In 10 years of covering UAW negotiations for Automotive News, a face-to-face conversation I had with Al Iacobelli in 2011 stands above the rest.
Iacobelli, who retired suddenly last week as Fiat Chrysler Automobiles' head of North American employee relations, had taken me through all the facts and figures on why a still-mending FCA couldn't afford to give its UAW-represented workers a raise in the upcoming negotiations.
He looked up from his papers and straight into my eyes. "I don't care what Ford and GM do. We aren't raising our labor costs this time around."
And true to his word, FCA negotiated the best contract of the Detroit 3. FCA's overall labor costs since the four-year UAW contract was signed in fall 2011 have nudged up less than 1 percent per year.
Consequently, FCA enjoys a nearly $10-an-hour labor cost advantage over Ford Motor Co. and General Motors.
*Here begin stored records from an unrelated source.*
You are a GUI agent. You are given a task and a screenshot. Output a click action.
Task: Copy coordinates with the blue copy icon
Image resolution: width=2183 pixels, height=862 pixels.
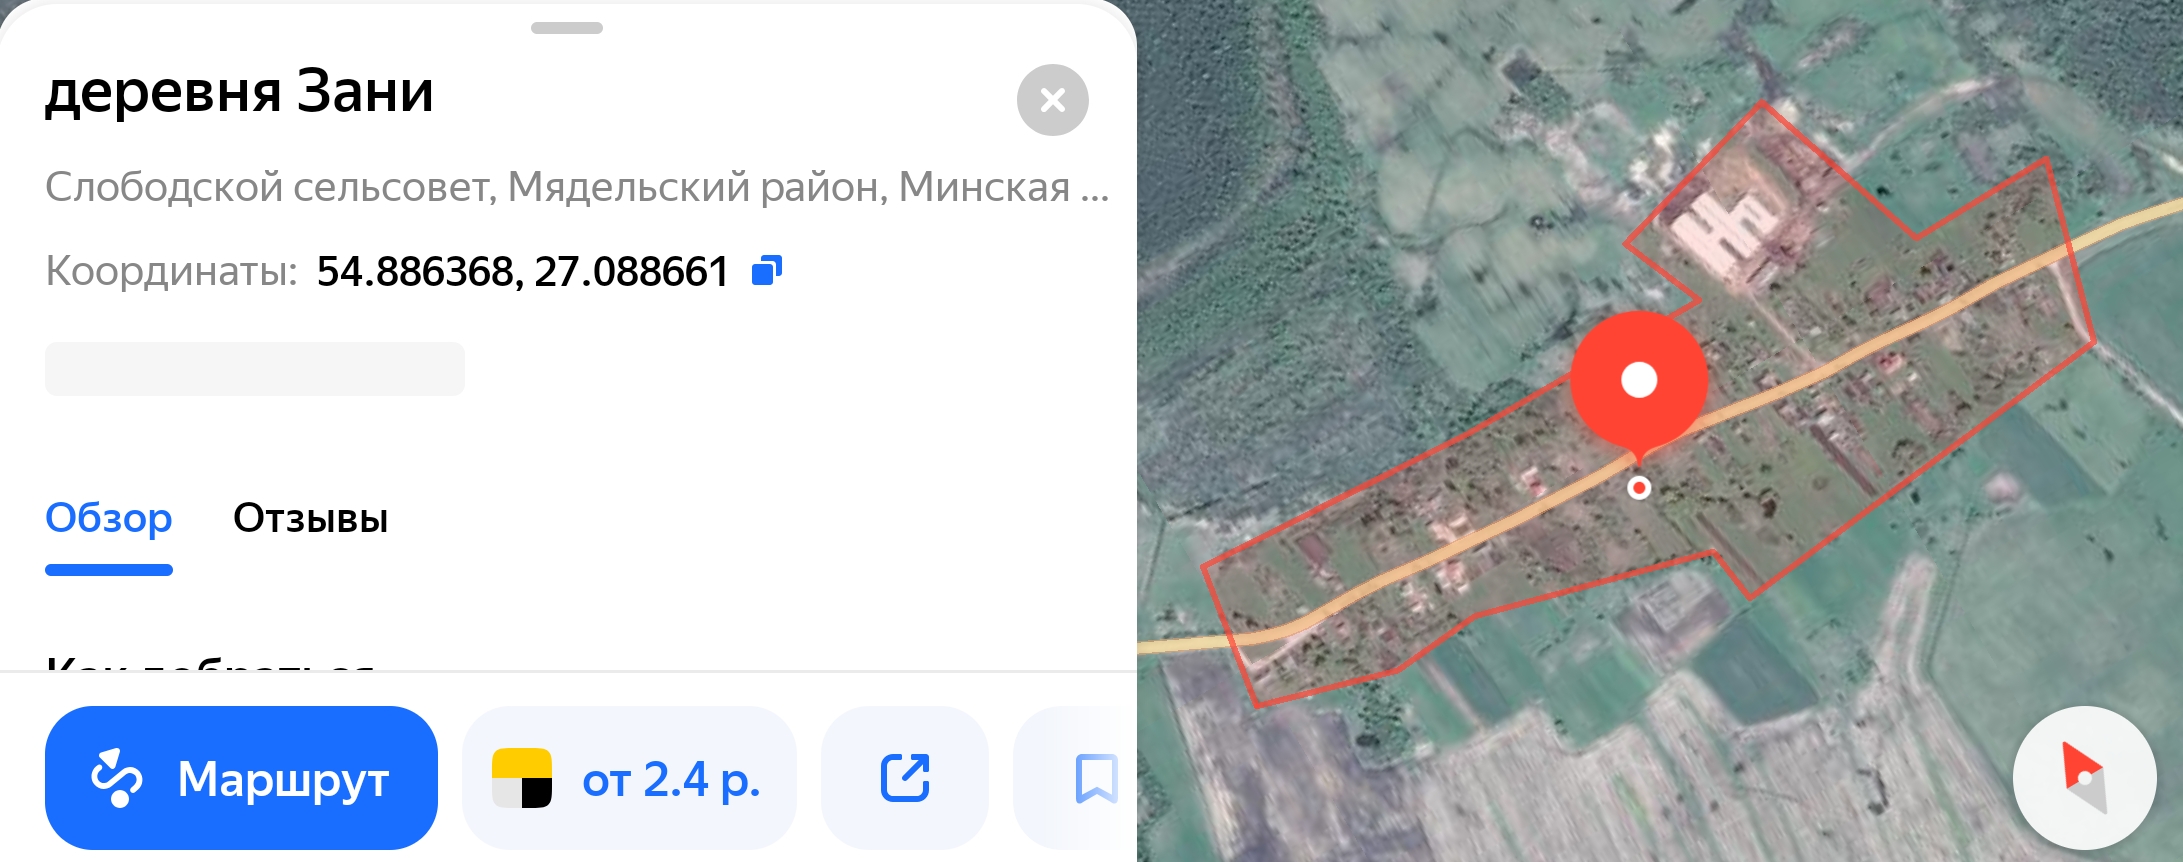pyautogui.click(x=766, y=270)
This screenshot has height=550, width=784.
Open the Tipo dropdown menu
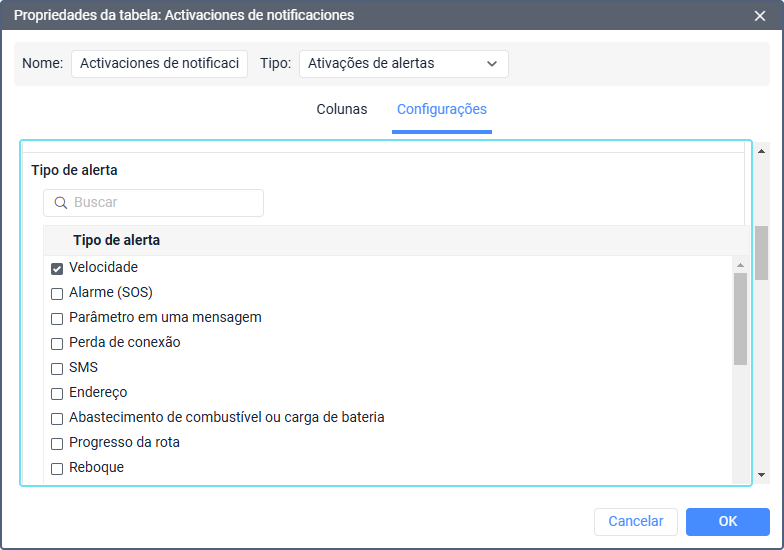403,64
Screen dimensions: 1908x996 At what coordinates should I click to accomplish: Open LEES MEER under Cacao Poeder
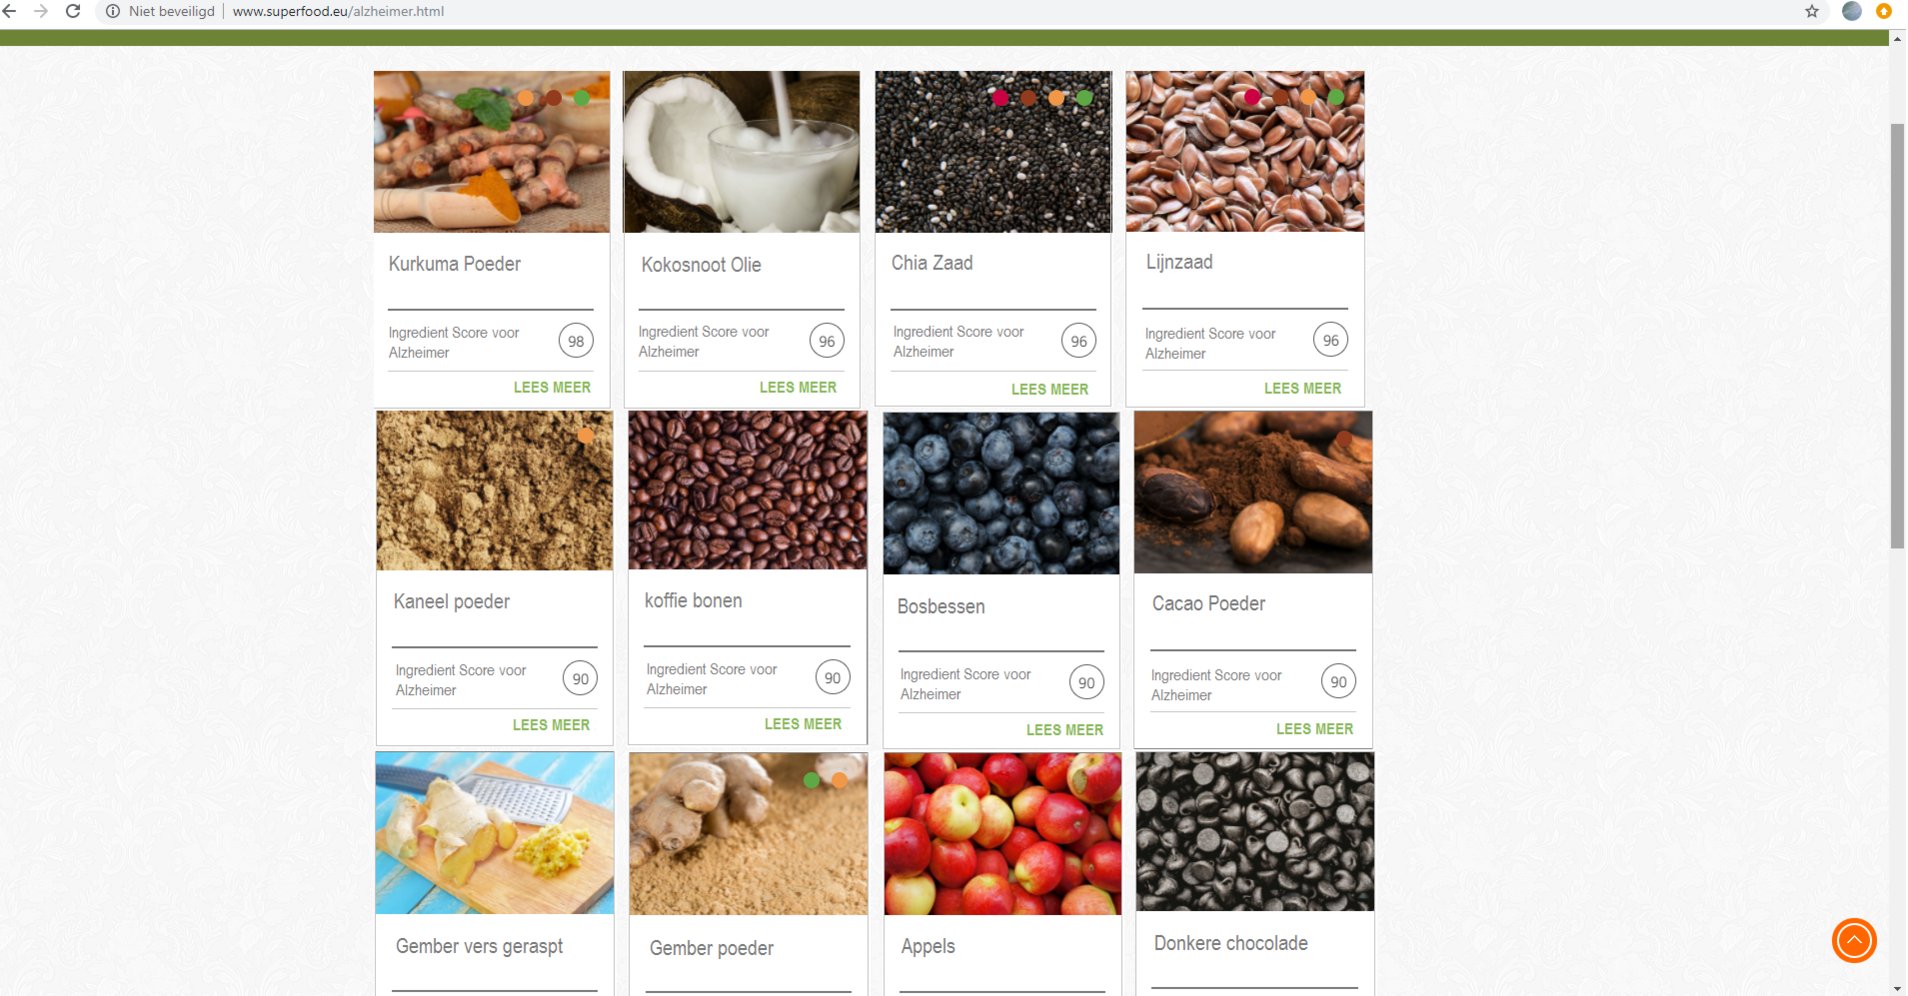coord(1315,729)
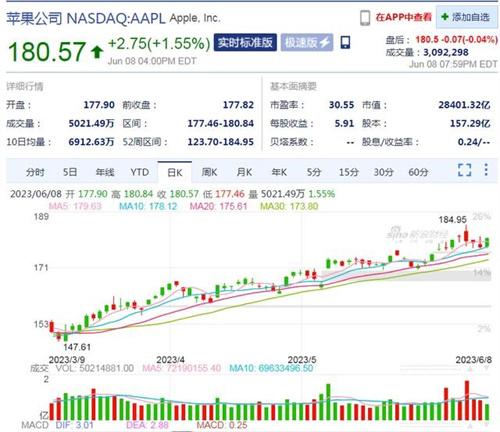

Its $47-an-hour cost for wages and benefits rivals that of the U.S. transplant operations of the German, Japanese and Korean automakers.
With Iacobelli's surprising departure on the eve of this year's UAW negotiations, his successor, Glenn Shagena, 52, will have to get up to speed quickly.
These negotiations promise to be especially challenging for FCA, in part, because Iacobelli, 55, did such a good job in the past two negotiations.
Back in 2009 before the Chrysler bankruptcy, the UAW agreed with FCA US (then Chrysler Group) and GM to allow the companies to hire an unlimited number of lower-paid entry-level workers now notoriously known as Tier 2.
Sensing an opening, FCA aggressively used $100,000 buyouts to get thousands of highly paid veteran UAW workers to retire.
As the industry recovered, FCA went on a hiring spree, adding about 14,000 workers at starting wages of $16 an hour instead of the $28 an hour veteran workers earned.
Shagena now faces the challenge of keeping FCA's high percentage of Tier 2 against a UAW rank and file that wants the practice ended.